Sedimentology
Natural hazards
Low carbon energy transition
BSc – Geography & Environmental Science – University of Dundee
MSc – Applied Geoscience (GeoEnergy) – University of Edinburgh
PhD (current) – Geography & Environmental Science – University of Dundee
In the transition to a low carbon UK economy, the safety of critical energy infrastructure is paramount. Many of these facilities are in exposed coastal regions and their vulnerability to extreme coastal change, and particularly storms and tsunami flood risk, is a major area of concern for national energy security. Recent geological evidence reveals a series of tsunamis having struck parts of the UK coastline with recurrence of less than 1:10,000 yrs. with a range of different source mechanisms, such as offshore earthquakes and submarine landslides. The largest and most destructive event was a tsunami that occurred across the North Atlantic 8200 yr ago caused by one of the world’s largest submarine landslides (the Storegga Slide) that took place on the continental slope west of Norway.

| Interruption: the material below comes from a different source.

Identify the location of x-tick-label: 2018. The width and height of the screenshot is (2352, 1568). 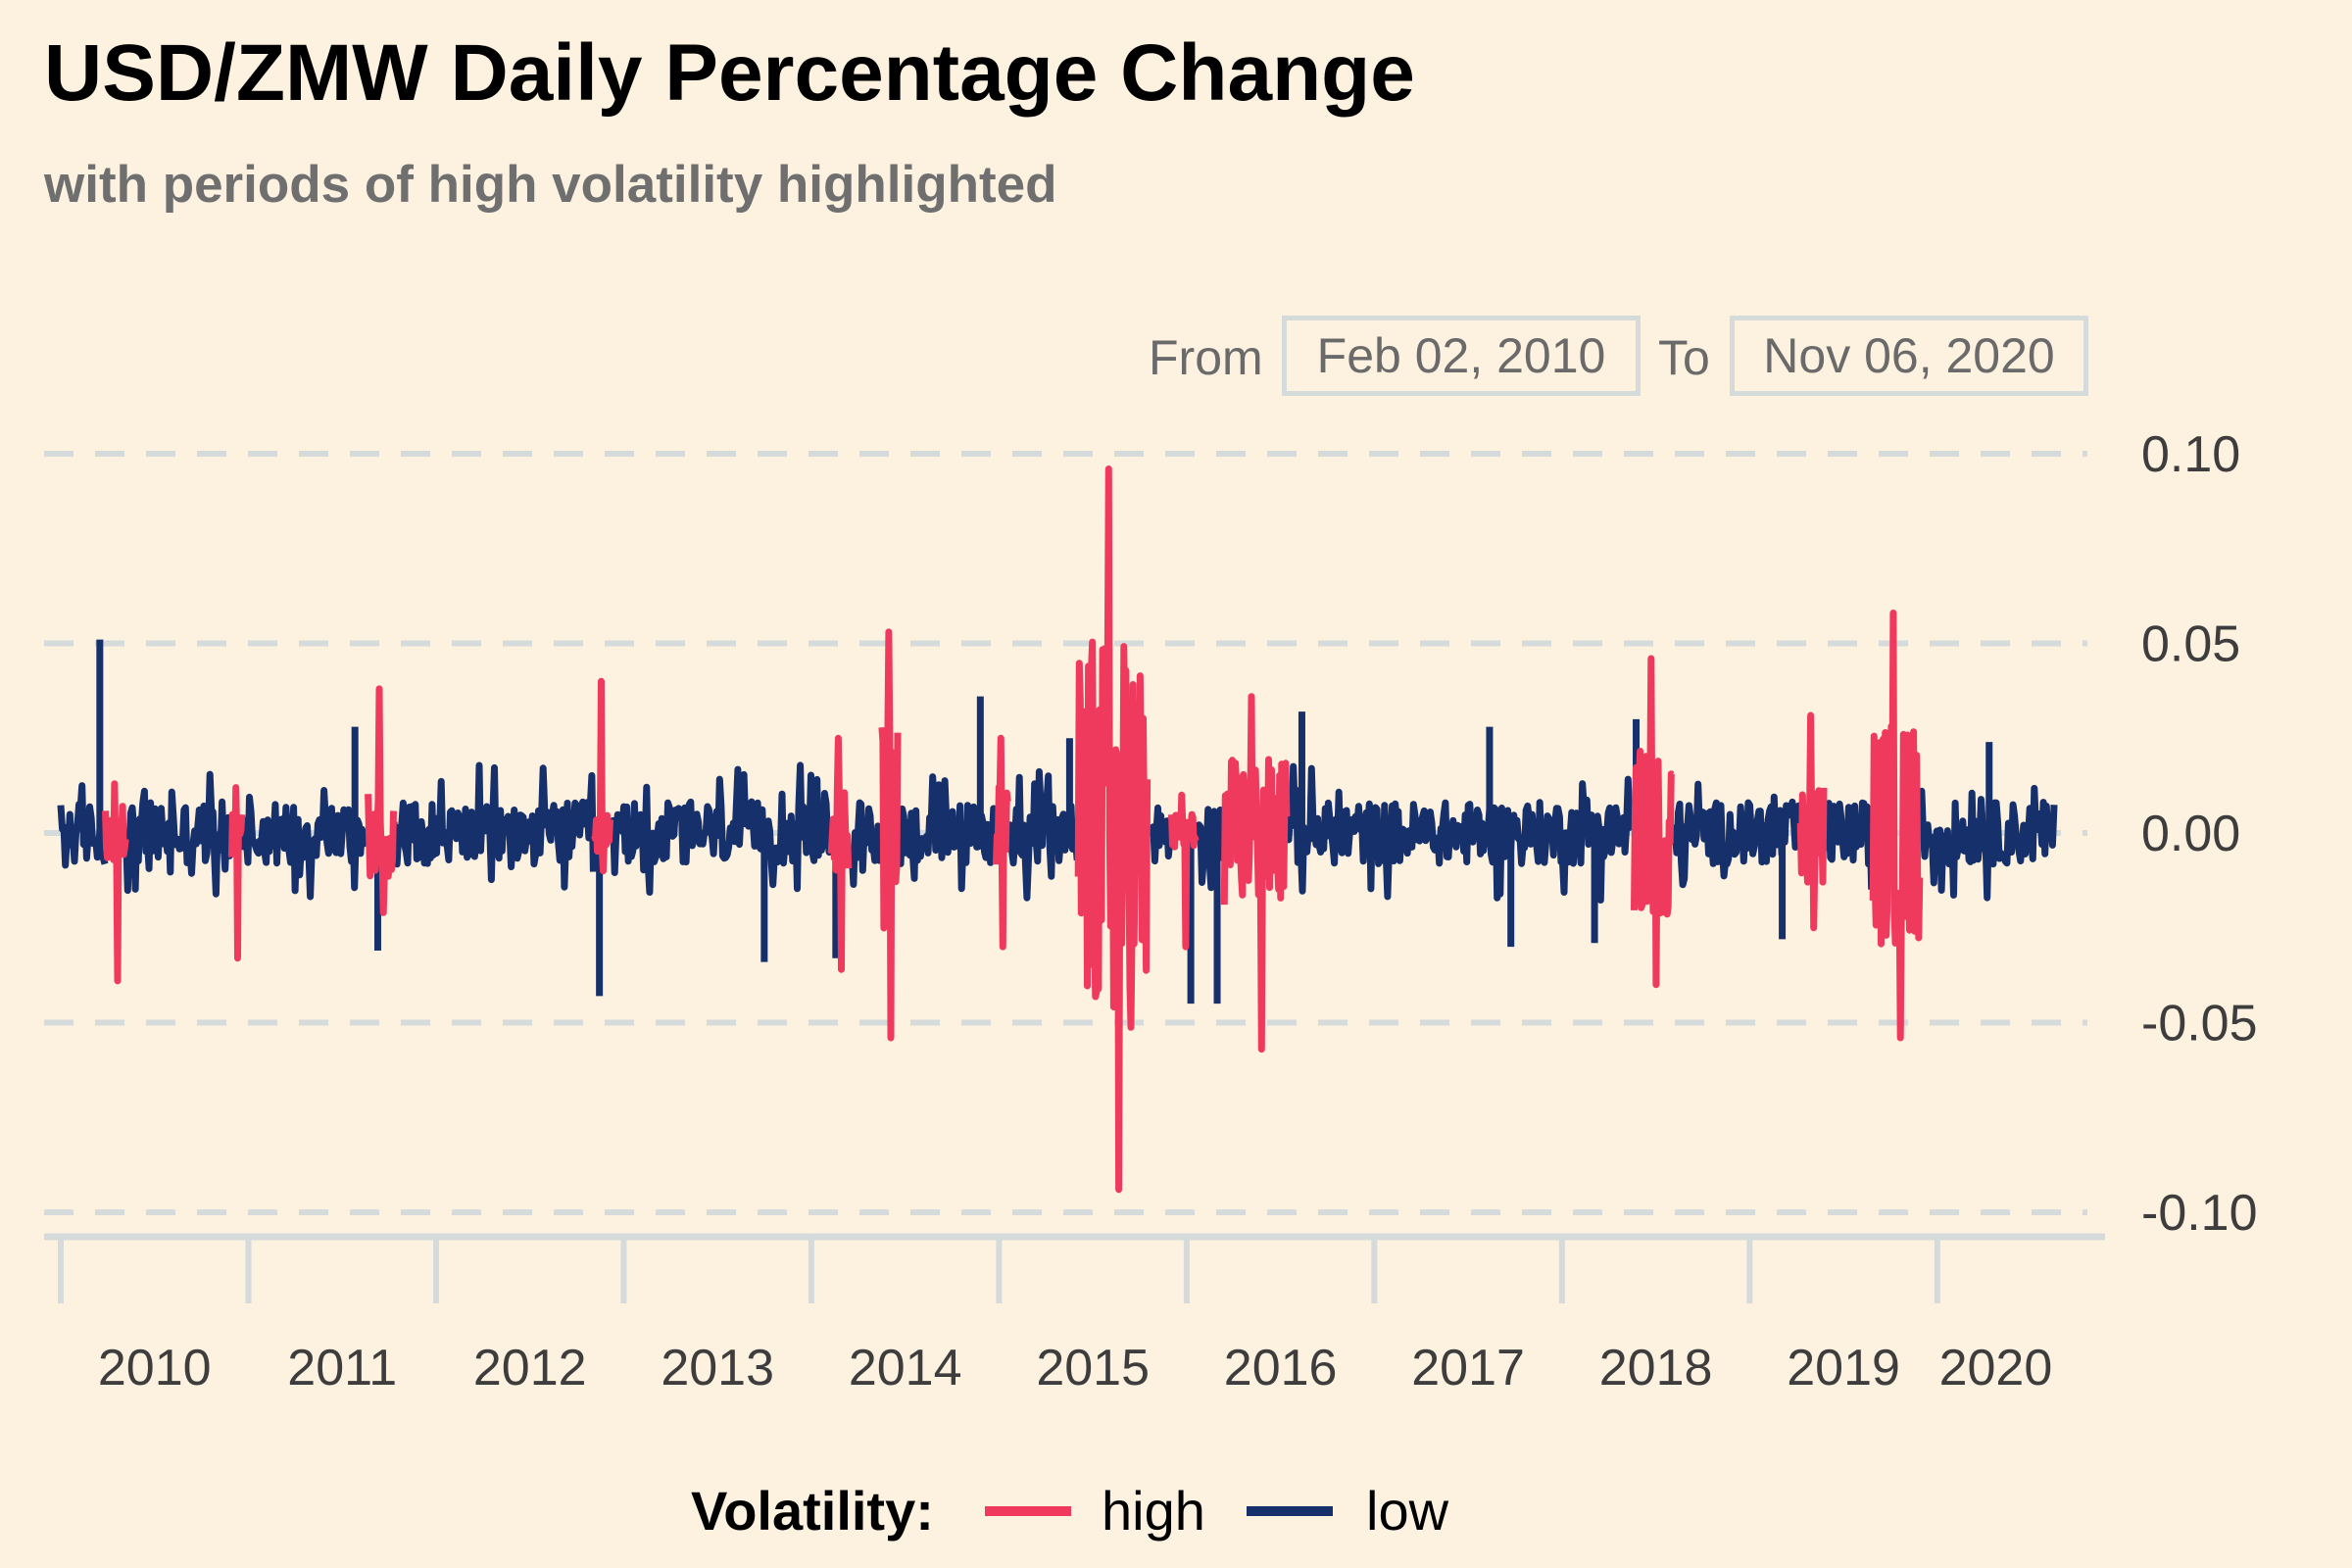
(1656, 1368). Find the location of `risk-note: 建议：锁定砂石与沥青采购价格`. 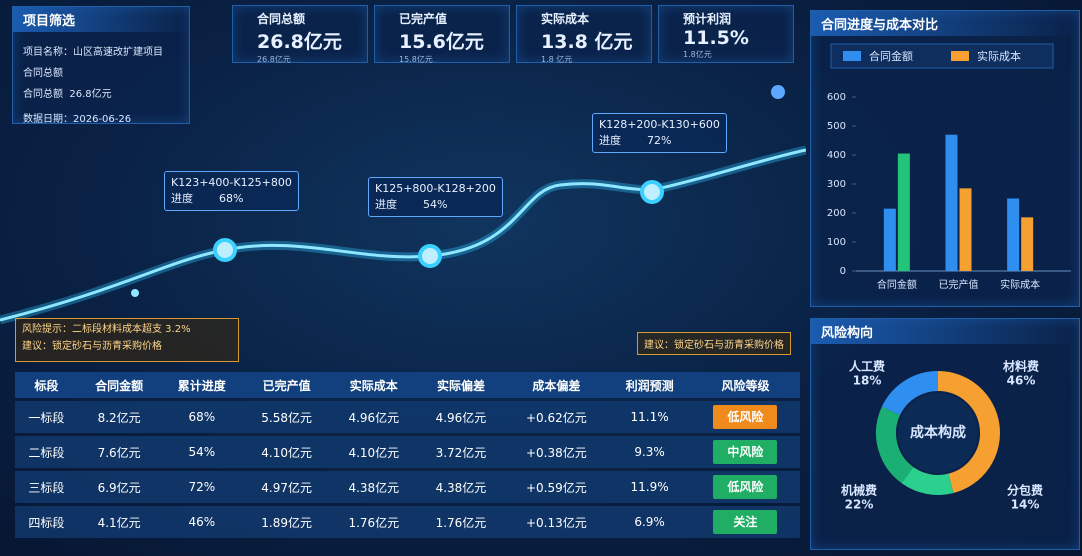

risk-note: 建议：锁定砂石与沥青采购价格 is located at coordinates (92, 346).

The inventory of past tsunamis to have struck parts of the UK coastline is well-established, however, the maximum flood elevations reached by these tsunami waves are not well reconstructed. This is due to a poor understanding of the altitude of relative sea level at the time that the tsunami struck especially in the northern Isles (Orkney and Shetland) as well as information focused on the sediments rather than the waves in previous studies. High resolution sedimentology including micro Ct, sediment coring, geophysical survey interpretation & chronology will be used to examine offshore and onshore sediment cores from the North Atlantic continental shelf and slope which are likely to contain sedimentary evidence for past tsunamis. Sites across the Shetland Islands as well as detailed sedimentological study at sites around the Montrose Basin, lie close to marine infrastructure and will yield information on the sea level context of the tsunami sediments to allow a more detailed reconstruction of flood elevations at the site level. In addition to the field-based research, a set of parametric experiments using a tsunami wave flume will consider how flood inundation depths at the coastline are dependent on tsunami wave characteristics and the detail surrounding variability of local and regional bathymetry as well as coastal configuration. This project will provide valuable information on the safety or otherwise of nuclear, oil and gas and newly emerging renewables infrastructure across the UKCS.